Geleceği Eko-felaket Değil Ekotopya Olarak Hayal Etmek!

Mina Braun-The Red Bench
Mina BraunThe Red Bench 

Uzun bir aradan sonra ilk yazı, biraz uzun oldu 🙂 Geçtiğimiz haftalarda ekoköyler ağının yıllık konferansı vardı, ben sonunu yakalayabildim, gündemden biraz haberim oldu. Türkiye’den de birkaç kişi oradaydı ama bu katılım çok daha fazla olabilirdi, çünkü orada paylaşılmaya değer birçok oluşum var.  Dünyanın her yerinde, kentte ve kırsalda bir araya gelen topluluklar yeryüzünün geleceği için çok umut verici şeyler başarıyorlar. Türkiye de dahil. Bunların görünürlüğü, bilinirliği daha fazla olmalı, ama nedense biz bunları paylaşmak konusunda olumsuz gündemi paylaşmak kadar etkili ve hevesli olamıyoruz. Bu da “nasılsa hiçbir şey değişmeyecek” durumunu besliyor. Dünyada çevre kiriziyle ilgili genelde böyle bir yaklaşım var. Peki “başka bir yaşam mümkün” durumuna nasıl geçiş yapılacak?

Çevre krizi çağında olduğumuzu artık biliyoruz. Hala küresel ısınmanın bir varsayım olduğunu savunmaya çalışan bilim insanları, siyasi liderler ve çıkar grupları olsa da, yaşanan çevre felaketleri, iklim değişikliğinin etkilerini bire bir yaşayanların hikayeleri, acil önlemlerin alınması için çağrı yapan bilim insanları, 196 ülkenin temsilcilerini bir araya getiren 2015 Paris İklim Anlaşması (COP21) gibi uluslararası girişimler bu ‘varsayımcıları’ yalanlıyor.

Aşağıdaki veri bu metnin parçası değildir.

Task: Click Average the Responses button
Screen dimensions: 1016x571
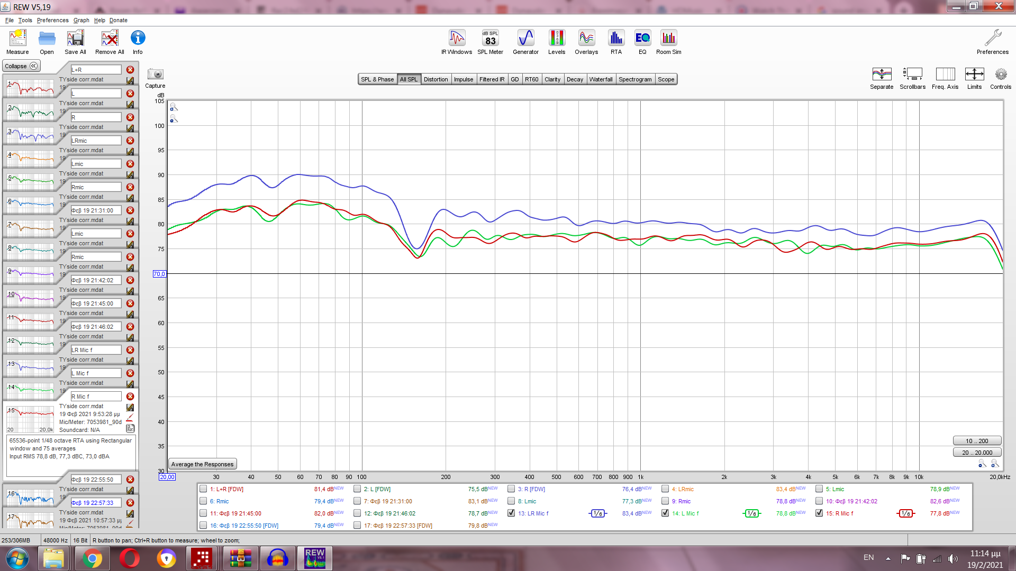Action: point(202,464)
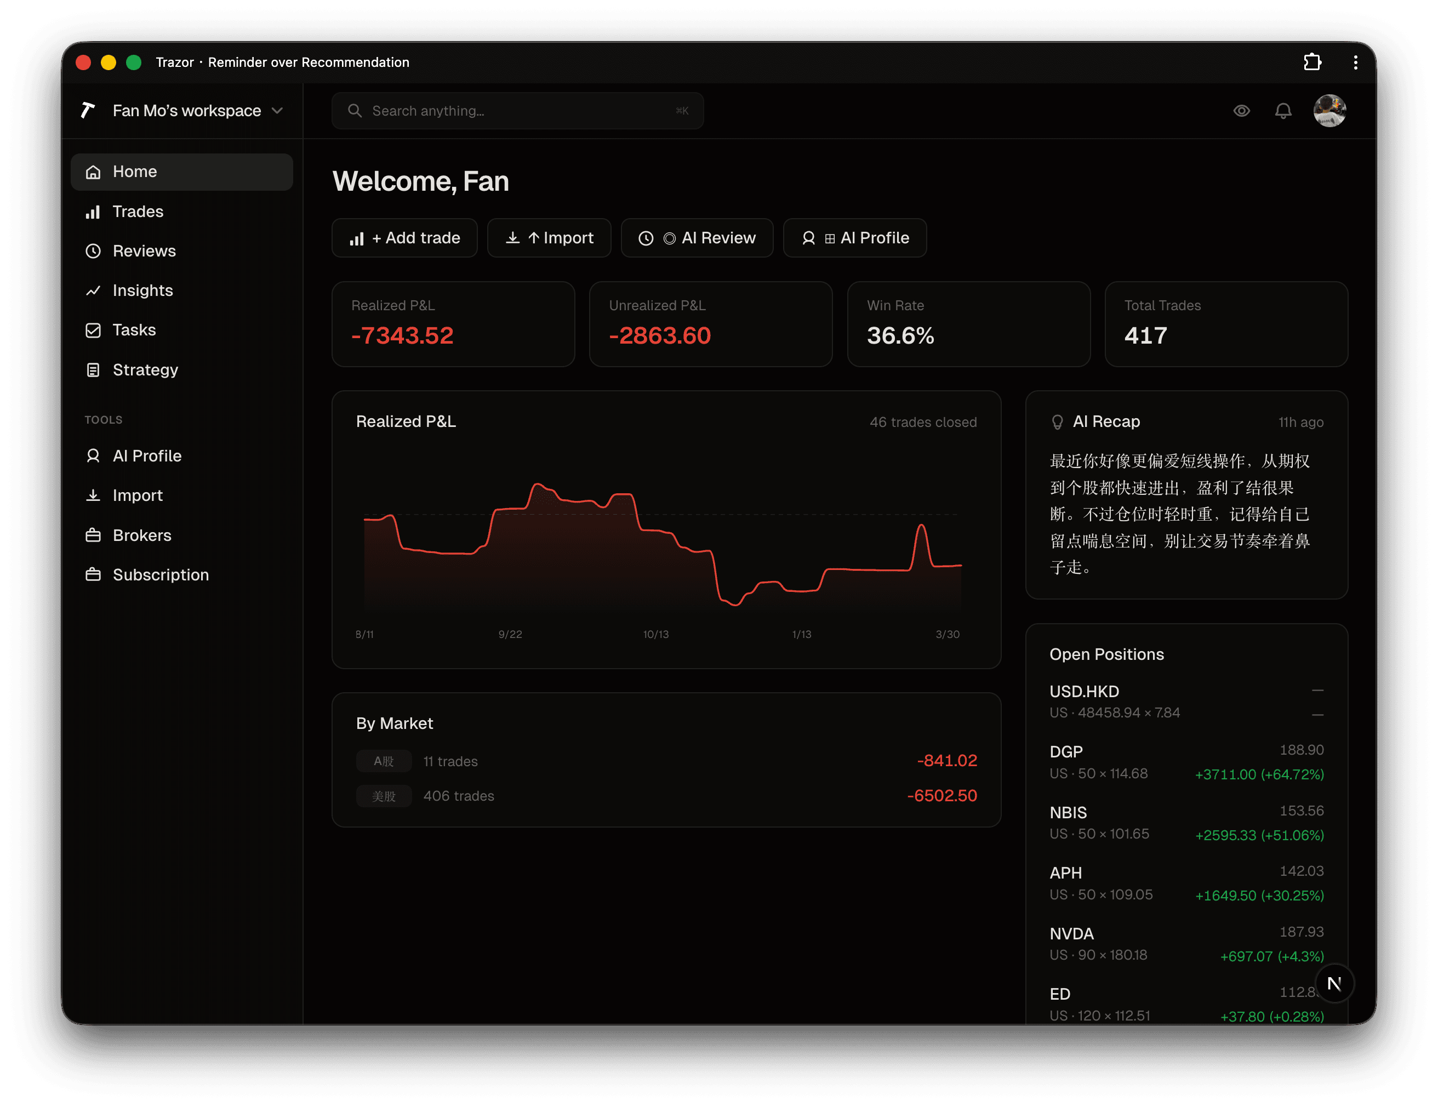Select the Home sidebar icon
Viewport: 1438px width, 1106px height.
pyautogui.click(x=94, y=172)
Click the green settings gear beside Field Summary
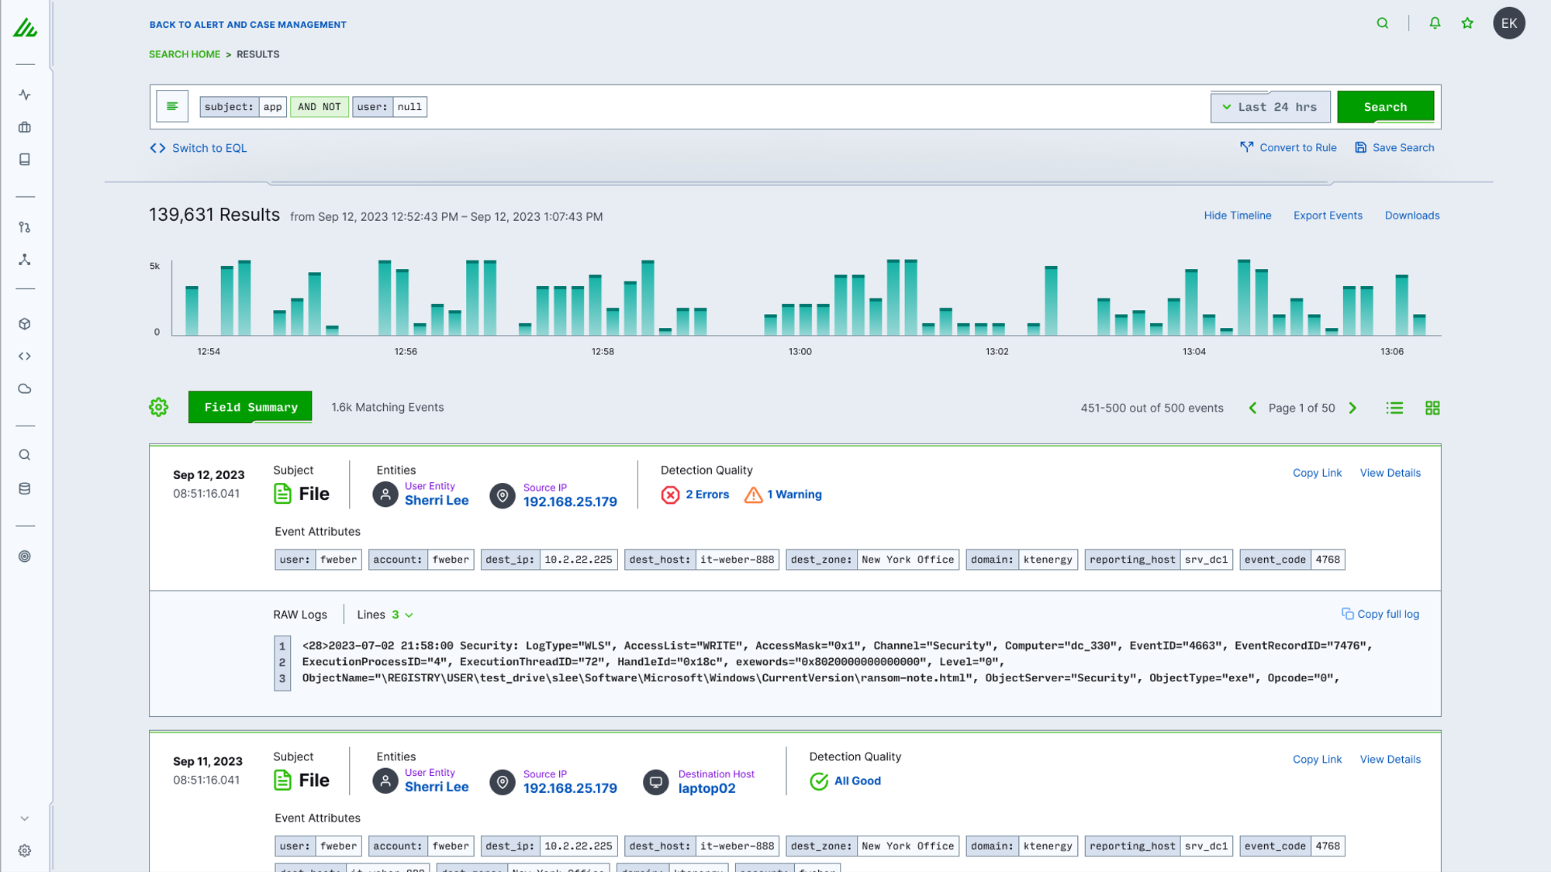 [159, 408]
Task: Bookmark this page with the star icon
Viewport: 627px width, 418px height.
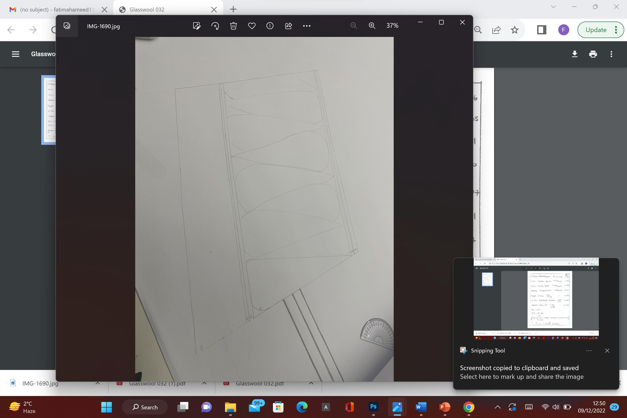Action: [515, 30]
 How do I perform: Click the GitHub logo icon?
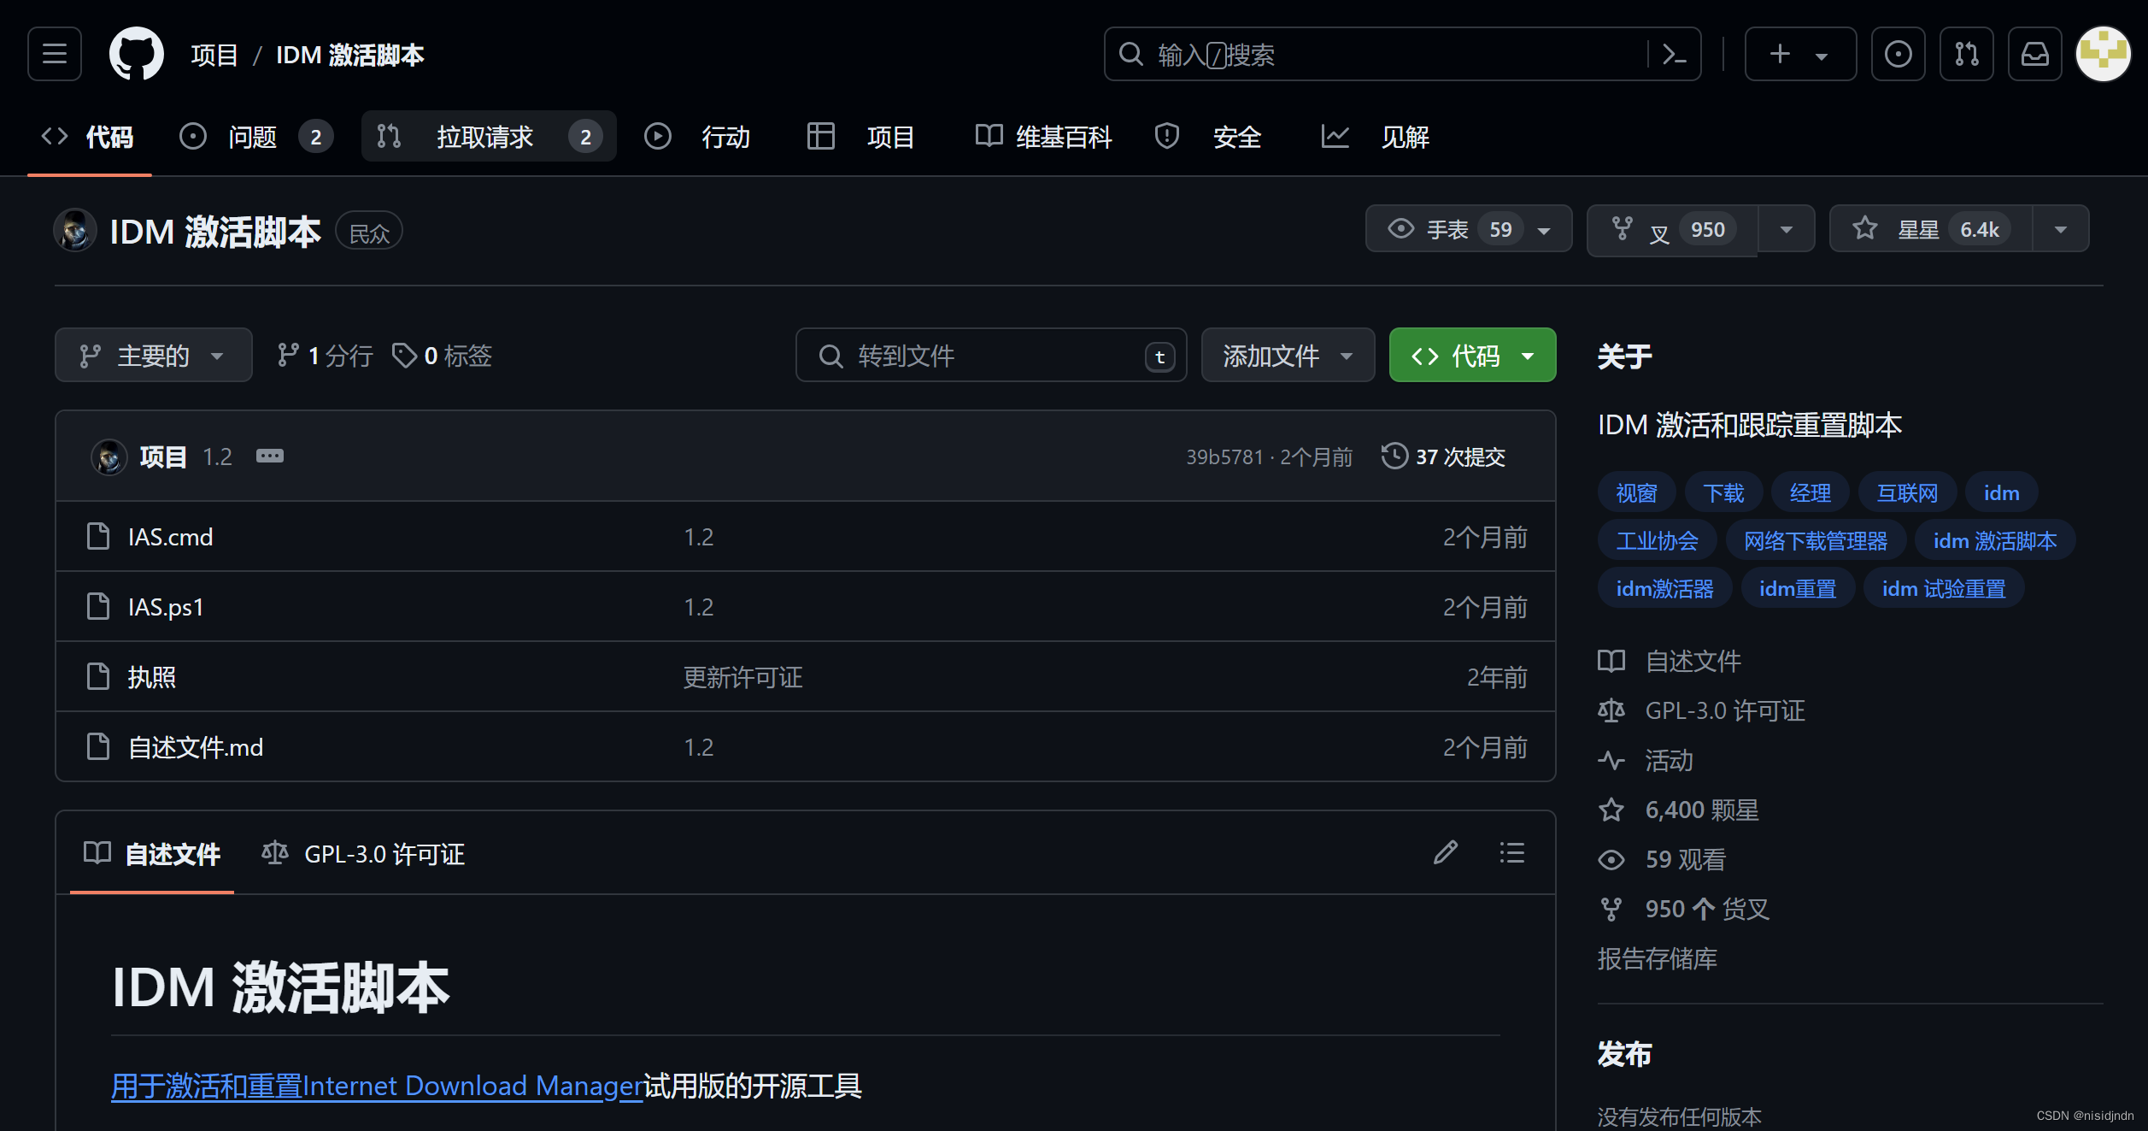click(x=137, y=53)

Paris Anlaşması’nda belirlenen kriterler henüz hukuken zorunlu olmasa da, Türkiye dahil bazı ülkeler tarafından hala ulusal meclislerde onaylanmayı beklese de, veya çevre krizine katkısı en yüksek seviyelerde olan Amerika gibi bir ülke anlaşmadan geri çekilse de, gerekli önlemler alındığı takdirde hala krizin seyrini değiştirme şansımız olduğuna inanılıyor. Yetkilileri harekete geçirmek ve kriterlerin bir an önce uygulanmasını sağlamak için her ülkede toplumların yetkililer üzerinde baskı yaratması, burada sivil toplum kuruluşlarının ve yerel çevre hareketlerinin kışkırtıcı etkisi çok önemli.

Peki bu koşullarla ilgili daha fazla insanda farkındalık yaratmak nasıl mümkün? Hikayeler önemli! Küresel ısınma ve iklim değişikliğiyle ilgili medyanın, sinema veya edebiyat gibi kültürel araçların yarattığı algı, hikayeleri oluşturuyor. Hikayeler insanların bugünkü sorunlara bakış açısını, geleceğe dair umutlarını şekillendiriyor.

Maalesef çevre ve iklim değişikliği ile ilgili çoğu hikaye insanlarda korkuyu beslemeye yönelik felaket senaryolarıyla dolu. Felaket korkusu bazen harekete geçirici olabilir ama insanın öncelikle umuda ihtiyacı var! Olumlu örnekler dinlemeye, görmeye ve düşlemeye ihtiyacı var.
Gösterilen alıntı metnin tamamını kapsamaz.